ノートにこう書いてみるのもおすすめです。
「◯分間ぼーっとした=明日・来週の自分のガソリンになった」
「ムダにした」と思っていた時間が、
「未来の自分のための投資」として見えてくると、少しだけ休みやすくなります。
1週間だけ試してみる“小さな実験プラン”
最後に、“がんばってない時間”を生活に混ぜてみるための、1週間お試しプランを提案します。
全部やる必要はなくて、「これならできそう」と思うものを組み合わせてみてください。
平日
月曜日〜金曜日共通のゆるいルール
- 1日1回、「1分だけ何もしない時間」をつくる
- 1日1回、「3分だけ自分のために飲みものを楽しむ時間」を意識してみる
- 夜、寝る前に「今日がんばったこと」を1つ、「今日がんばらなかったこと」を1つノートに書いてみる
例:
がんばったこと:眠いのに仕事を最後まで終わらせた
がんばらなかったこと:洗濯物をたたむのを翌日に回した
「がんばらなかったこと」を書くのは一見変ですが、「それでも1日はちゃんと回っている」ことを、自分に見せてあげるためです。
休日
土日どちらか片方だけでいいので、「がんばらない日」を1つ作る
とはいえ、家事や育児、さまざまな事情で「全休」は難しいかもしれません。
そこで、次のうち1つだけ選んでみます。
- 「この日は家事を7割までにする」と決める(掃除を最低限にする/凝った料理はしない など)
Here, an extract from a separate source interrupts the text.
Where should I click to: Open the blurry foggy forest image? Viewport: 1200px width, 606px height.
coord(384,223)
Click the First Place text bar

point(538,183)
- 「午前/午後のどちらかは、自分のために使う」と決める(読みたい本を読む・散歩・好きなカフェに行くなど)
- 「今日は1つだけ、人の期待に応えることを減らす」と決める(誰かの誘いを断る・気乗りしない予定を延期する など)
そして寝る前に、「今日がんばらないでよかったこと」を3つ書いてみます。
・洗濯を明日に回したけど、今そこまで困っていない
・夕飯は簡単なもので済ませたけど、おいしかった
・誘われた飲み会を断って、ゆっくりお風呂に入れた
こうして、「がんばらなかった自分にも、ちゃんとメリットがあったんだ」と見える形にしておくことで、「がんばってない時間」への信頼が少しずつ育っていきます。
おわりに:がんばることも、がんばらないことも、どちらもあなたの味方
がんばるのが当たり前になっている人は、本当にたくさんのものを支えています。
- 職場の仕事
- 家庭の毎日の暮らし
- 周りの人の気持ち
- 将来への不安との折り合い
そのどれもに、あなたの「がんばる力」が注がれてきました。
その力は、これからもきっと、あなたを助けてくれます。
決して、がんばること自体を手放す必要はありません。
ただ、同じくらい大切なのは、
・がんばらない時間を持っている自分も、ちゃんと存在していていい
・がんばらない時間があるからこそ、またがんばれる
と、体で覚えていくこと。
今日からいきなり生き方を変えなくても大丈夫です。
- 1分だけ何もしない時間
- 3分だけ、自分のための飲みもの時間
- 「今日はここで手を抜いてもいい」と自分に許可を出す瞬間
そんな小さな“がんばってない時間”を、1日のどこかに差し込んでいくところから。
がんばっている自分も、がんばっていない自分も、どちらもあなたの一部です。
どちらかを否定するのではなく、「両方あっていい」と思える日が、少しずつ増えていきますように。